Askar, who leads an IT support team at Wright Medical Group, hopes people will look at where he stands on issues.
"The main thing that caused me to run was students failing in schools," he said. "The Republican party has the wonderful platform for school choice."
Askar is working on his doctorate in education leadership at St. Mary's University of Minnesota. He said education is his biggest priority. He agrees with some in his party on several social and fiscal conservative stances — he says marriage should be between a man and a woman and is against abortion.
"I believe in the small businesses, I believe in a small government," he said. "I don't believe the government should take all the taxpayer's money."

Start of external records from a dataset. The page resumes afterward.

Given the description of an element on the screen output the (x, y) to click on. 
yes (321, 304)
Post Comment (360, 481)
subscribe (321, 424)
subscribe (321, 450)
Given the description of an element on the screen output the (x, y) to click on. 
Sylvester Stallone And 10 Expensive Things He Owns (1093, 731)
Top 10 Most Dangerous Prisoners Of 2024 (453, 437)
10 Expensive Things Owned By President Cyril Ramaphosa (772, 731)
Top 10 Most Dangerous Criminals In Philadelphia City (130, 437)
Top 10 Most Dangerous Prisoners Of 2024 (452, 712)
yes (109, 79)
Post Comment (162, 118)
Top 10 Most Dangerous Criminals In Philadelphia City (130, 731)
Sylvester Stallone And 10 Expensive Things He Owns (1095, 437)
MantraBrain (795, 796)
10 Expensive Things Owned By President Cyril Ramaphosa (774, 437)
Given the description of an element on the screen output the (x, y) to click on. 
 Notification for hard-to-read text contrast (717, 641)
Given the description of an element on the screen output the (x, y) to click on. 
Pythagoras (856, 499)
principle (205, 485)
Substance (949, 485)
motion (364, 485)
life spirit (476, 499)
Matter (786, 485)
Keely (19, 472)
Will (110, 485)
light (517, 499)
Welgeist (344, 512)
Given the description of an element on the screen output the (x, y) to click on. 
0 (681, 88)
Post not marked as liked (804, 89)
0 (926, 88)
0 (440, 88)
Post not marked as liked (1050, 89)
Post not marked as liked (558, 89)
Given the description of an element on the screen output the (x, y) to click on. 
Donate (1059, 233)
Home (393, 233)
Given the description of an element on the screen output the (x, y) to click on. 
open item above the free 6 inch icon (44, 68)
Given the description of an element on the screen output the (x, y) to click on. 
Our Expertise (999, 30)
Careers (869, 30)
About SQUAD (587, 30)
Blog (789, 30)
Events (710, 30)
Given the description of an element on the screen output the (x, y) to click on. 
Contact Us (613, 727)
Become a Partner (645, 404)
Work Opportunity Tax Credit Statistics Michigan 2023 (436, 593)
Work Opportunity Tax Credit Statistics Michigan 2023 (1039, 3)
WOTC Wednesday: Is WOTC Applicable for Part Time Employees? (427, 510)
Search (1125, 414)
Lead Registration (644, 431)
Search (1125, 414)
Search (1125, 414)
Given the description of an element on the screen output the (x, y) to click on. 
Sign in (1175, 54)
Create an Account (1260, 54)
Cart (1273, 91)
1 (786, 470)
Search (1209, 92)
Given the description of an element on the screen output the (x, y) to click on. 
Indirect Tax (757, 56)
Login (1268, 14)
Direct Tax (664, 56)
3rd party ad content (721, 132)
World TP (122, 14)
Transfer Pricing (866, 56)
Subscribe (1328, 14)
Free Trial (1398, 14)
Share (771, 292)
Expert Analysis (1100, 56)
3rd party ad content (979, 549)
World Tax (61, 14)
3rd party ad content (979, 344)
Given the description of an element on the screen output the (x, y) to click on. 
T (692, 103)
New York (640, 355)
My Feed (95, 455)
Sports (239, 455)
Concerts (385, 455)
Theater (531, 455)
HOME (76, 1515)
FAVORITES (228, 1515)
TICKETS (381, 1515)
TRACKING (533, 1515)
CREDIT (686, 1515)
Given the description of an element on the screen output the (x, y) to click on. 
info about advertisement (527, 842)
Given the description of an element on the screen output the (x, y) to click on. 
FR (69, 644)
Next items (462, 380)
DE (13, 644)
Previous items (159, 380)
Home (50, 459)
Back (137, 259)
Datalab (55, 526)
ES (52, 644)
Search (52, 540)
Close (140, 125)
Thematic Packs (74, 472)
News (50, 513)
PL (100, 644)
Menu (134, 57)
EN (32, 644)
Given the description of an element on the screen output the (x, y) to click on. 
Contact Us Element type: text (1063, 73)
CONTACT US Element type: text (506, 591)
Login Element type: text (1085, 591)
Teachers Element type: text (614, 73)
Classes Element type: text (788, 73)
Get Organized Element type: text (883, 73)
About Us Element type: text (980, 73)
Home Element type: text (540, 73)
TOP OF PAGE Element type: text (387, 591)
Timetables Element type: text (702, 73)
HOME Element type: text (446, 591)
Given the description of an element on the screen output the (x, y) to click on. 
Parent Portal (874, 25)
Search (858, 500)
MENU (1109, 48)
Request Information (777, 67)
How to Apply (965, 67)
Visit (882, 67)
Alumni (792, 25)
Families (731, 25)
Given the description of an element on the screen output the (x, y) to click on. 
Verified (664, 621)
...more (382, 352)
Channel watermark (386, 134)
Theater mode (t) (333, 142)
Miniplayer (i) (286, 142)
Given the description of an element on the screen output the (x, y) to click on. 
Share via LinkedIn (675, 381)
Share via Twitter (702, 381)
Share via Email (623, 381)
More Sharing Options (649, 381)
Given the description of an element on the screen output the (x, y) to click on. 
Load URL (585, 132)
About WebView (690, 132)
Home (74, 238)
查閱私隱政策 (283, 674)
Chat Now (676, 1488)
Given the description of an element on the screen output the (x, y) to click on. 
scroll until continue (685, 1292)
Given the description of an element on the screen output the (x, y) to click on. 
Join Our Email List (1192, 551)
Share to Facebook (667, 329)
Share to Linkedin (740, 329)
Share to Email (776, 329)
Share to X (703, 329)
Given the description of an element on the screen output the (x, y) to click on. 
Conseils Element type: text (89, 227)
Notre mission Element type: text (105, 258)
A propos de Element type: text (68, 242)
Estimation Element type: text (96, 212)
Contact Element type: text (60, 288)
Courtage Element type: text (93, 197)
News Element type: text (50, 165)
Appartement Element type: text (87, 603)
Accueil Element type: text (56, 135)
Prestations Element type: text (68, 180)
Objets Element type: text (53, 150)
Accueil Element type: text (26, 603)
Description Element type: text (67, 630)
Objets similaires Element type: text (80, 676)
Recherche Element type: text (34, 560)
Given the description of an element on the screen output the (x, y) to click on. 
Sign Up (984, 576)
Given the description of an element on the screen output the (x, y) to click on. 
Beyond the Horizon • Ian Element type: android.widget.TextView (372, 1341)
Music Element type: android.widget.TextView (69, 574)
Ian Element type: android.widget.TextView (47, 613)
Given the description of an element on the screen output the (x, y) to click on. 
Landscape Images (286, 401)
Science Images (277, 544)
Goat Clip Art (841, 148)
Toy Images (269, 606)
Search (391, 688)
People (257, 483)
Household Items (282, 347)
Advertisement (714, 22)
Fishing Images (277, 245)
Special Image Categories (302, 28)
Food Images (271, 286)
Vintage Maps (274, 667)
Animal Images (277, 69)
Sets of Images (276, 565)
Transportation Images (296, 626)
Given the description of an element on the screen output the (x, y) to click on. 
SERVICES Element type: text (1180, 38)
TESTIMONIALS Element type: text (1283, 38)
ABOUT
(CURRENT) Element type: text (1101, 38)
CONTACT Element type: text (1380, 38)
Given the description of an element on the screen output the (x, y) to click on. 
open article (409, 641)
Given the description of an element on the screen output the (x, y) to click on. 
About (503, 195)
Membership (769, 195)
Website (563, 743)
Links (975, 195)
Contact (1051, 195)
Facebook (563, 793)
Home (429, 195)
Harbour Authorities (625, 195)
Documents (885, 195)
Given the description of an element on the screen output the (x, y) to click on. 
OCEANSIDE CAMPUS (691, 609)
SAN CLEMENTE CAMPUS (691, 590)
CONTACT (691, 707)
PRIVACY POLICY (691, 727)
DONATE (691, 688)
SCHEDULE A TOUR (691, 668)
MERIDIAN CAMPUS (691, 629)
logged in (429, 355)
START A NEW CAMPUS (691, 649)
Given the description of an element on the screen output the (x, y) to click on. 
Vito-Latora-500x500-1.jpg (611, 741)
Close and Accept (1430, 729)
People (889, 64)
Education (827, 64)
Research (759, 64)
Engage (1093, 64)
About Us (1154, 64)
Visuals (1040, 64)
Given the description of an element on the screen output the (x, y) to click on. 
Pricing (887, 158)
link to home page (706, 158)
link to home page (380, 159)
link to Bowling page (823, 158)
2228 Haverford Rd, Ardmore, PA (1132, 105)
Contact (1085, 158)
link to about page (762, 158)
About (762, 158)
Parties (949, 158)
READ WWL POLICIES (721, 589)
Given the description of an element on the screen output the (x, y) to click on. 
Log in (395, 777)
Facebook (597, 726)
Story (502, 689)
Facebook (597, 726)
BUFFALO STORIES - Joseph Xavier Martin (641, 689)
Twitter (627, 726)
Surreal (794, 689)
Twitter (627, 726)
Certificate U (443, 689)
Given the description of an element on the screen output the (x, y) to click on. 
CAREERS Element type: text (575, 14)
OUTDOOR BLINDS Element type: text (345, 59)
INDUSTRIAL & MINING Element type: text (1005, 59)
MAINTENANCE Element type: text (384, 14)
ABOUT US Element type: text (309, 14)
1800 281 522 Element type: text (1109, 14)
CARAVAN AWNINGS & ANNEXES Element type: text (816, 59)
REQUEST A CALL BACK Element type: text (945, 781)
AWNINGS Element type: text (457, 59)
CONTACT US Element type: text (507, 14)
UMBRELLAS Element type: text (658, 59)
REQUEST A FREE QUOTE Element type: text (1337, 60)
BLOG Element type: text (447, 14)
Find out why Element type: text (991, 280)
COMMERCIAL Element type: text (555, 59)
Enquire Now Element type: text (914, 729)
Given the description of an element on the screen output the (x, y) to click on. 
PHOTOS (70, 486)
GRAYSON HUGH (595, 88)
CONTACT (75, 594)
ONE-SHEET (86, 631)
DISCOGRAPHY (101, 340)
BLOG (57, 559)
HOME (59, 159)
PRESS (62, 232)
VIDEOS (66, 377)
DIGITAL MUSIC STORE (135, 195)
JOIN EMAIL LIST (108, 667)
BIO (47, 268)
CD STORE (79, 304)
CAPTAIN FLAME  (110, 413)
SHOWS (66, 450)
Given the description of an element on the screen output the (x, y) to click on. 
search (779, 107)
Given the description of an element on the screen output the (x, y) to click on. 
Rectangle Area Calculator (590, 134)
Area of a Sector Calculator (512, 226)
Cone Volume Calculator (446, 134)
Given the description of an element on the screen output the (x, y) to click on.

Omar, a former senior policy aide for Minneapolis City Council member Andrew Johnson who currently serves as the policy director for Women Organizing Women, wants to work on closing racial disparities in education, raising the minimum wage and making higher education more affordable.
"We need to work towards a more progressive, and prosperous, and equitable Minnesota," she said in an interview with All Things Considered host Steven John.
The most recent data for the district that includes the University of Minnesota, Cedar-Riverside and part of the Seward neighborhood, shows about 20 percent of the population is black or African American, including a large Somali population.
Omar said she got into the race in for several reasons.
"I believe that our district's diversity should be celebrated," she said. "And that we needed someone who had the cultural fluency to unite our district and have all our voices be heard and collaboratively work together."